According to QT a particle is present as a wavefunction until it experiences an interaction. A wavefunction can be used to calculate the probability of finding a particle in a particular state (position, momentum etc)**.

Suppose we have a state that can have the values A or B, the wavefunction can be used to calculate the probability of state A or state B at a particular place. According to QT the particle is in state A or B OR in a superposition of A and B (see Qubit ). When the particle experiences an interaction with the environment, such as a measurement, it is measured as being either A or B.

What do we think happens when the measurement is made? According to the Many Worlds interpretation if we measure the particle to have state A this state becomes part of our universe and state B is then lost to another universe.

Quantum wavefunctions can describe bodies of any size. There is even a wavefunction for the universe. Quantum entanglement occurs when a particle becomes a member of a group of particles that exchange information (interact) profusely so that the individual particle can no longer be described by a wavefunction over a meaningful period of time. Instead there is a wavefunction for the whole group. So long as the group is isolated from other groups the wavefunction of the group provides an accurate description of its states.

Suppose we measure a property of an entangled group such as position. At the moment of measurement the group becomes part of our own quantum entangled group and all the other possible positions of the measured group disappear into other universes. If the group we are measuring is large then a whole volume of space is affected instantaneously. We are selecting a particular state of an object from other states. Those states are already there in space as a quantum superposition so we are not shifting an object from one place to another.

In the case of a group of two entangled particles they continue to be described by a single wavefunction until either interacts with another group or the environment (the group of particles of which we are a part). A measurement of one of a pair of entangled photons will immediately select the value of the wavefunction for the other particle that is consistent with this measurement. All the superposed states of the photon group disappear into other universes of particles and we select just one set of states.
----
### Task list
a - Summarize the passage on quantum wavefunctions in two sentences.
b - In the passage on quantum wavefunctions, what does the Many Worlds interpretation say happens to state B when a particle is measured to have state A?
c - Carry on with the passage on quantum wavefunctions, starting from the point where it stops.
The lines that come after this are separate material, unrelated to the passage on quantum wavefunctions.

### Supplied data
----
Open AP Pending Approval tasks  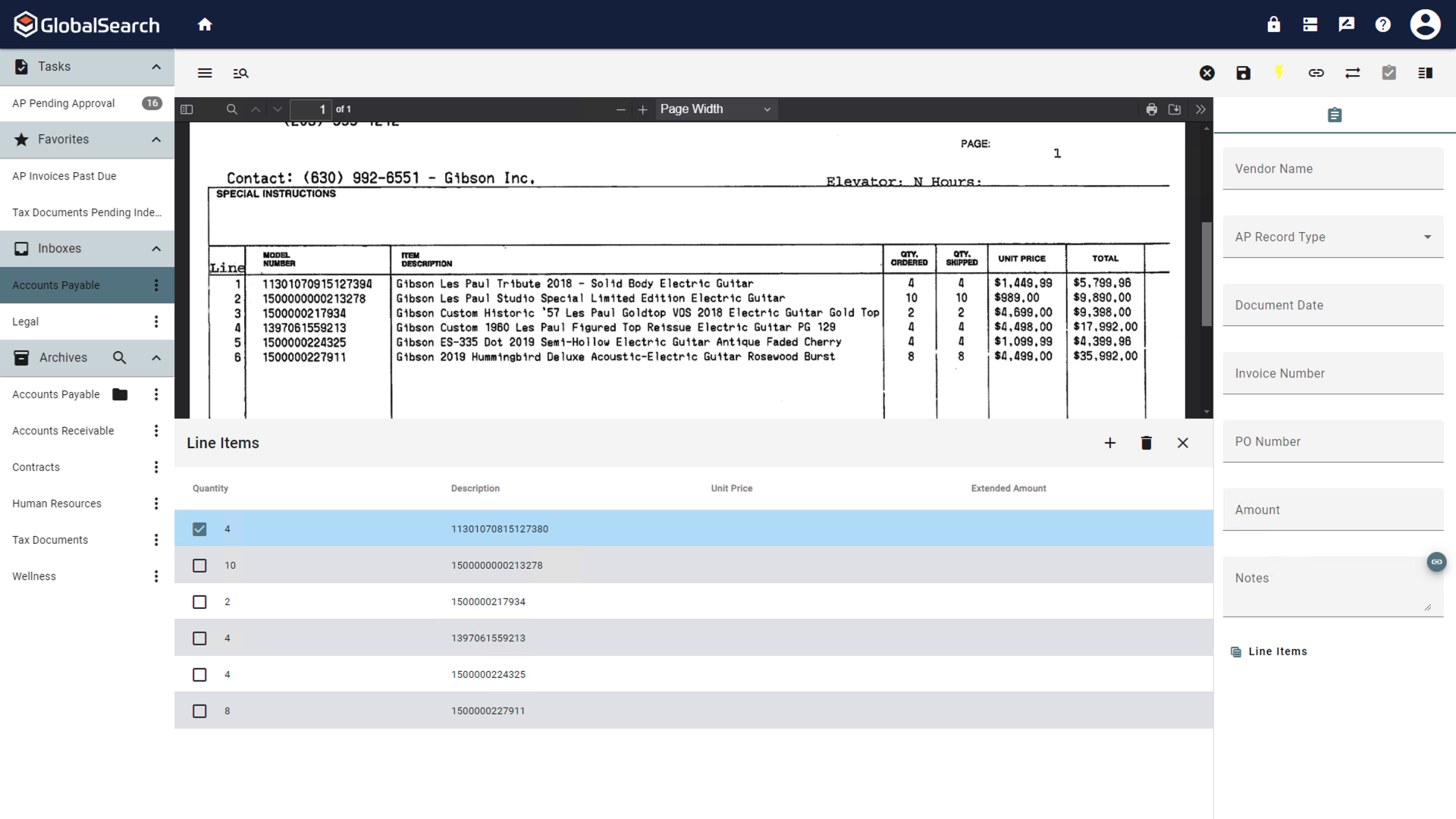click(x=63, y=103)
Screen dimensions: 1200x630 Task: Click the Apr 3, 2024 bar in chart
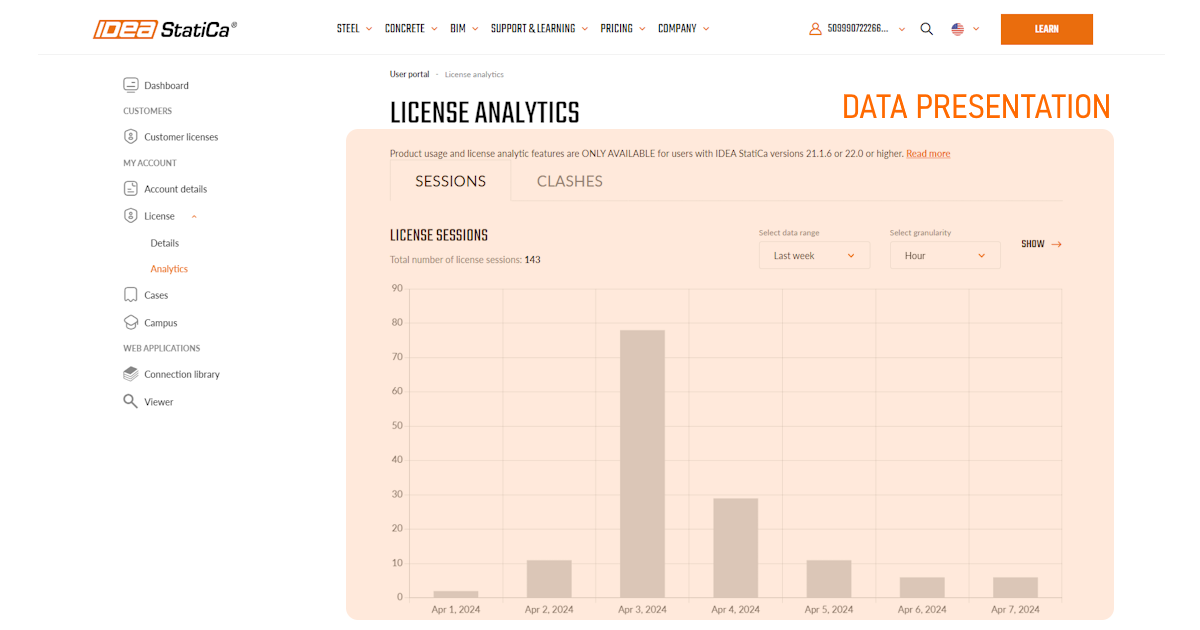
----
### Task-by-task outputs
a - In quantum theory, a particle exists as a wavefunction that gives the probabilities of its states until an interaction such as a measurement finds it in one state, and in the Many Worlds interpretation the other states are lost to other universes. Entangled particles are described by a single group wavefunction, so measuring one of a pair of entangled photons immediately selects the consistent value for the other, while the remaining superposed states disappear into other universes.

b - State B is lost to another universe.

c -
Why doesn't it take time for a selection of a particular state of a group to be expressed at a distant point? This is the same question as why doesn't it take time for the rear of a planet to be created after we first observe the front of it. It was always there. After creating an entangled pair of photons, letting them fly off to different places and then making a measurement on one, the complementary state was present at the position of the other photon along with all the other possible states. However, only the complementary state becomes part of our entangled environment once it is selected. The other states are lost to observation. We only observe our own entangled group (our environment) that now contains a particular state of a photon. There are other versions of us for whom this is not the case but we cannot observe them.

That is my understanding of the Many Worlds interpretation, there are other ways of looking at the problem. I am not convinced by any of the interpretations on offer including Many Worlds.

** strictly the wavefunction describes the "amplitude" for a particle to have a state but this is directly related to probability.

PS: Notice that the interpretation is compatible with special relativity. Our own entangled group becomes another group the moment a measurement causes another member to be incorporated. Our entire universe changes and SR applies within this changed universe.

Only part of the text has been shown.